- PROBLEM TO SOLVE
Of the entries below, return only those lines from the line with "1575x977 pixels." to the line with "The height and width of the screenshot is (148, 305).", exactly, both included.

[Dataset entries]
╔══

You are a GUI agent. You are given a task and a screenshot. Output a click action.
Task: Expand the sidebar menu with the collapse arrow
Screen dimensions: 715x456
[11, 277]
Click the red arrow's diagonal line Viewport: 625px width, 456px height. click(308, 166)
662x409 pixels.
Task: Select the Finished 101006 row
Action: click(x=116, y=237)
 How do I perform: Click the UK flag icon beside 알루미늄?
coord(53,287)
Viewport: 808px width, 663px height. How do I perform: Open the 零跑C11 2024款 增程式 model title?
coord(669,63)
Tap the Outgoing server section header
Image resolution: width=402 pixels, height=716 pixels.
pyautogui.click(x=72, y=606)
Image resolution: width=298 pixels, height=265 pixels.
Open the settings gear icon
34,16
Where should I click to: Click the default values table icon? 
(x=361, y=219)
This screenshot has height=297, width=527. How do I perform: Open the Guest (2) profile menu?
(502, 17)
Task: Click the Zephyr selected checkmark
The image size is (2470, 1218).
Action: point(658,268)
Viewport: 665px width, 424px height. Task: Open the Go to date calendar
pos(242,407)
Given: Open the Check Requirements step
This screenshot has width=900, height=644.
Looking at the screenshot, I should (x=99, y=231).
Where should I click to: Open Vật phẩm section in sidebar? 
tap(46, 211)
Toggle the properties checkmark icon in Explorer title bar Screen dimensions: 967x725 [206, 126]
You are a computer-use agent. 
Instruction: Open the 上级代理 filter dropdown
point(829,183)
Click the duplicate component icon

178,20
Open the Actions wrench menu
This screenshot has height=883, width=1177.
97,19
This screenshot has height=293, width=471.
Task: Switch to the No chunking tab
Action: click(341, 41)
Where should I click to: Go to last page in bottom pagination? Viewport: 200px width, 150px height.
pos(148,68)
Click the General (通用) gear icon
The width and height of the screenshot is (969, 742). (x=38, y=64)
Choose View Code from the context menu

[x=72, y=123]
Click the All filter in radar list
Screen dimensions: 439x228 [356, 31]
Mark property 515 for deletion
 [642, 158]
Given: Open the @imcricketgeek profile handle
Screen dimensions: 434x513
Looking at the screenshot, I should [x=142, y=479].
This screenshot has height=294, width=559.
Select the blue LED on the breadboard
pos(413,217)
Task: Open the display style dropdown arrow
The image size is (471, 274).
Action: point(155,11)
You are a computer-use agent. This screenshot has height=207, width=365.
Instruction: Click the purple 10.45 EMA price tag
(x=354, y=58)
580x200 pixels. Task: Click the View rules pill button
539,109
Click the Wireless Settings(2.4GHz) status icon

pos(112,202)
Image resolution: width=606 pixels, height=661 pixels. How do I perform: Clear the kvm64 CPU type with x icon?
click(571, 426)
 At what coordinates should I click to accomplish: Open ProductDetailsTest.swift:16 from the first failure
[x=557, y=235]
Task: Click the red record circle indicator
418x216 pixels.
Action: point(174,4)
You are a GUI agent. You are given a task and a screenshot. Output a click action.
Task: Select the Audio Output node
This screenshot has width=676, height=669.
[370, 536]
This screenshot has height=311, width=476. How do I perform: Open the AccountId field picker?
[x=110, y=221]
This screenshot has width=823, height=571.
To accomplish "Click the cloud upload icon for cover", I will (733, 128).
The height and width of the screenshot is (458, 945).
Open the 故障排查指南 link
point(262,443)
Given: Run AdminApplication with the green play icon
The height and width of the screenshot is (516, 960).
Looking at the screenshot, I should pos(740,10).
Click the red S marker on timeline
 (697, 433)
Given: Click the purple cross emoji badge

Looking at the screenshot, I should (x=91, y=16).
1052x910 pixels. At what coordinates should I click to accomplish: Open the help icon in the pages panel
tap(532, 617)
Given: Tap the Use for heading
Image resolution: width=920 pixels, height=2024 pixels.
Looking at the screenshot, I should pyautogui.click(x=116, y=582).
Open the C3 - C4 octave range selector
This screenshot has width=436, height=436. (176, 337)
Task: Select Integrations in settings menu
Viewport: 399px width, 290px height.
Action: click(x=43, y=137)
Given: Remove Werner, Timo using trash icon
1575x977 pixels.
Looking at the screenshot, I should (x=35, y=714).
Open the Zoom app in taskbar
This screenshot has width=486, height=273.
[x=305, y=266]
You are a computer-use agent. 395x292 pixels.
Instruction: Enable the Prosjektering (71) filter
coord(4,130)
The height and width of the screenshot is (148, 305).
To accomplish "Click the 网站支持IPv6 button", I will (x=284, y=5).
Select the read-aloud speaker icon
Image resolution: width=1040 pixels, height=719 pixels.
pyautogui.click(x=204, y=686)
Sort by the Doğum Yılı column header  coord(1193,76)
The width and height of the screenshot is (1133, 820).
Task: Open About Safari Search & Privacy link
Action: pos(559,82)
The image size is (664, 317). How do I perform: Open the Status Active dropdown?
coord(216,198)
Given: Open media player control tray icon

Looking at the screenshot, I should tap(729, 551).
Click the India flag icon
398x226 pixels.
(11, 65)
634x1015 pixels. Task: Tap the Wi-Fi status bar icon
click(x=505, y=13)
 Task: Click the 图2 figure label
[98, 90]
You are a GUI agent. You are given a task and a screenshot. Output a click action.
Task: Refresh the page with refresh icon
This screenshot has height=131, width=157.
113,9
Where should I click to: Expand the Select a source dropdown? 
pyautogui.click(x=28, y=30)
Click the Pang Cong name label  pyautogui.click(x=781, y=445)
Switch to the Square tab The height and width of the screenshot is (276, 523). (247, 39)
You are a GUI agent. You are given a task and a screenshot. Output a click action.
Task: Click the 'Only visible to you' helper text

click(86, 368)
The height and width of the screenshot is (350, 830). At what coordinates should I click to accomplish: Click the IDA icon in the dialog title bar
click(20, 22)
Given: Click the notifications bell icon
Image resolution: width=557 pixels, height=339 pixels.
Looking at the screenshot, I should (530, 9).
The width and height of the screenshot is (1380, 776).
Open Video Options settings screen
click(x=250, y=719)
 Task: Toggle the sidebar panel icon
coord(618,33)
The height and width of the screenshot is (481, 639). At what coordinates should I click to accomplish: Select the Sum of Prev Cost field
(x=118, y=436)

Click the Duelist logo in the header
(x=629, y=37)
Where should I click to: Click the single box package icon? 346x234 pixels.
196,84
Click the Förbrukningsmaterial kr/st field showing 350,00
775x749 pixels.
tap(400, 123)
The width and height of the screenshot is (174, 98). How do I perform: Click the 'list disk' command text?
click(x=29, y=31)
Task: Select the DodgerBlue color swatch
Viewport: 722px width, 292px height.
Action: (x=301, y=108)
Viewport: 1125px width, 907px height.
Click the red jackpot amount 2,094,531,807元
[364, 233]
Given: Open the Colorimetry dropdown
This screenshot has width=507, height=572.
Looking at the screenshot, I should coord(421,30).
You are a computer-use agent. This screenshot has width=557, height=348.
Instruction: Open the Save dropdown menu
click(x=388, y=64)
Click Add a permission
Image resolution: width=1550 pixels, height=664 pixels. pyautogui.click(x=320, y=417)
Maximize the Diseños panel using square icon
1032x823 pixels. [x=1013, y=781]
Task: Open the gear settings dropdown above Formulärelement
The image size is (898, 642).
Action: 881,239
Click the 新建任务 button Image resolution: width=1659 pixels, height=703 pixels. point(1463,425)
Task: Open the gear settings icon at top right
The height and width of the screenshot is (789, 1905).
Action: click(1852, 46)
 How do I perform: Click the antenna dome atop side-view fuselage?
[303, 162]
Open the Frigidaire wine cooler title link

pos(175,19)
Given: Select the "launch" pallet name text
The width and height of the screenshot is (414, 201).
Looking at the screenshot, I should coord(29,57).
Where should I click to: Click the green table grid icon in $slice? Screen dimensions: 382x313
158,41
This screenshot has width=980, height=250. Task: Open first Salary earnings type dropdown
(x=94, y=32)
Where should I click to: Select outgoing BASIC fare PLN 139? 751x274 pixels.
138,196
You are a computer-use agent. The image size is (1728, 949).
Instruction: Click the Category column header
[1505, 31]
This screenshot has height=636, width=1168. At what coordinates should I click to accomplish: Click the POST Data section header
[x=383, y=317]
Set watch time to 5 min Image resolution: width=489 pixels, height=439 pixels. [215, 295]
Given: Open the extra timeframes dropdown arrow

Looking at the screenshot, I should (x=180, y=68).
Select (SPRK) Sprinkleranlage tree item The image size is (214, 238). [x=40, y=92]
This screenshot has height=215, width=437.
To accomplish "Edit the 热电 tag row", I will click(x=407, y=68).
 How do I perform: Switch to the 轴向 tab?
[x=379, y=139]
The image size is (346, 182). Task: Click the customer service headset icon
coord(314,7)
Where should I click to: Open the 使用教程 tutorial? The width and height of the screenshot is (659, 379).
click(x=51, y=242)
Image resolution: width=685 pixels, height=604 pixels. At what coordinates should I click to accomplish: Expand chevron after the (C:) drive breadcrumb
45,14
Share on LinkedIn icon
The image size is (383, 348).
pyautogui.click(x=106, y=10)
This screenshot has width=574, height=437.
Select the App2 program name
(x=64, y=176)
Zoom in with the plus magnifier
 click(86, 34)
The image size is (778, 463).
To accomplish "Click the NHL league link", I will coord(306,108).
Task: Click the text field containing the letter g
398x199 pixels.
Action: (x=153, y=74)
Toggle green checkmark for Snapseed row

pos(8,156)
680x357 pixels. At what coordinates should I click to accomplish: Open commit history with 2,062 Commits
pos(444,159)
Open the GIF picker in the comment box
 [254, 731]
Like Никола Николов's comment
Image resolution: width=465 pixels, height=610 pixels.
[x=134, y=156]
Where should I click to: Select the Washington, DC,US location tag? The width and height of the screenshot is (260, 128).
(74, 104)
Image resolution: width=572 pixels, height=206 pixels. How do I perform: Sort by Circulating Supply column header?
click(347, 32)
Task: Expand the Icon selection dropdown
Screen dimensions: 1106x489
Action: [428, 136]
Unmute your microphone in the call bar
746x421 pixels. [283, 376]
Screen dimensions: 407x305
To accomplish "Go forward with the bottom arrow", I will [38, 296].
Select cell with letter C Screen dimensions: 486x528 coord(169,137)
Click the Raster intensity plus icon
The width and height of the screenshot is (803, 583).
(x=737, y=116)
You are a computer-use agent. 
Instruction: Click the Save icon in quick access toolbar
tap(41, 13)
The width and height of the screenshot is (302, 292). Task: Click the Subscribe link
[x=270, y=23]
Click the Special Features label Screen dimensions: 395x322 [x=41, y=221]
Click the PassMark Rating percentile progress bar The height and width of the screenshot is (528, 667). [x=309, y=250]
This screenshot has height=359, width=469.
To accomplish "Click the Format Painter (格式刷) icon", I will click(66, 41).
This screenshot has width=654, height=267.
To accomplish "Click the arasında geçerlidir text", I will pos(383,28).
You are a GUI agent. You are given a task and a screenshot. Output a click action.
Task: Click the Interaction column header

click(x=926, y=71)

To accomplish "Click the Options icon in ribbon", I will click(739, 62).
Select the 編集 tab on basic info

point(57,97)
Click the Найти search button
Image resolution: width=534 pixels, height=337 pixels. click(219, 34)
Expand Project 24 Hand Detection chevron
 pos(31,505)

╚══

- ANSWER FOR THE TASK
1575x977 pixels.
Looking at the screenshot, I should (x=35, y=714).
Open the Zoom app in taskbar
This screenshot has width=486, height=273.
[x=305, y=266]
You are a computer-use agent. 395x292 pixels.
Instruction: Enable the Prosjektering (71) filter
coord(4,130)
The height and width of the screenshot is (148, 305).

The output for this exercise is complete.